The market dive of 2008, ongoing recession and upcoming tax increases have made many high income individuals feel like endangered species. In his book, Investing Strategies for the High Net Worth Investor (McGraw-Hill), St. Louis researcher and portfolio manager Niall Gannon explores how to preserve wealth, generate income, deal with taxes and protect a financial legacy. Recently named Portfolio Manager of the Year by the Portfolio Management Institute and one of the top financial advisers in the U.S. by Barron’s, Gannon is director of wealth management at The Gannon Group at Morgan Stanley Smith Barney in St. Louis.
Q: What inspired you to write the book?
A: Investors have been demanding this type of research for the two decades I’ve been a portfolio manager, but the need is greater now than ever before. Investors in the top tax brackets lose more than 50 percent of investment earnings to fees and taxes. Wall Street tends to ignore this—most of the advice to wealthy families had been a rehashing of the advice given to pensions and endowments. But families don’t get the same returns as pensions and endowments.
Q: What did your research show?
A: We studied the after-tax return of stocks in the S&P 500 since its inception in 1957 and found that return to be 6.24 percent, close to the return earned by investors in tax-free municipal bonds. In fact, over periods of 10 to 20 years, bonds outperform stocks 17 percent of the time. Basically, during the last dip, wealthy investors would have had a much smoother ride, free of extreme volatility, if they’d known how to properly value stocks versus bonds.
Q: What does this mean for the high net worth investor?
A: The funny thing is, the most frugal South Side grandmother has probably done better on her investments over the past 30 to 40 years than the wealthy have, because she’s made better, more sensible investment decisions. Too many people were seduced by the siren song of unrealistically high returns. We’ve now endured a decade that saw two 50 percent market corrections, which may have caused us to lose an entire generation of equity investors. They’ll probably put what’s left of their portfolios into CDs and other conservative investments—understandably so.

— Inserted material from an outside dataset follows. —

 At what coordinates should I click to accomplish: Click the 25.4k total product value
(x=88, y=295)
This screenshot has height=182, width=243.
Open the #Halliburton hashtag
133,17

Q: How will upcoming tax increases complicate matters?
A: They should cast a bright light on the reality of fees and taxes. The pending increases create a high barrier to a risk-adjusted return in three asset classes: hedge funds, high-turnover equity strategies and taxable bonds. Investors need to focus on an actively managed, diversified, low-turnover global equity strategy balanced with high-quality municipal bonds.
Q: What advice are you offering shell-shocked investors?
A: View your portfolio as if you were a business owner, not a gambler. Read the annual report. Do the math. Count the widgets. Understand the concept of earnings and value: Your experience as an investor over the long run will be your share of the business’ cumulative profits. Ignore the short-term noise of the stock market. Don’t get carried away by fads and returns that sound too good to be true. You’ll lose your wealth if you lose the ability to supervise your adviser.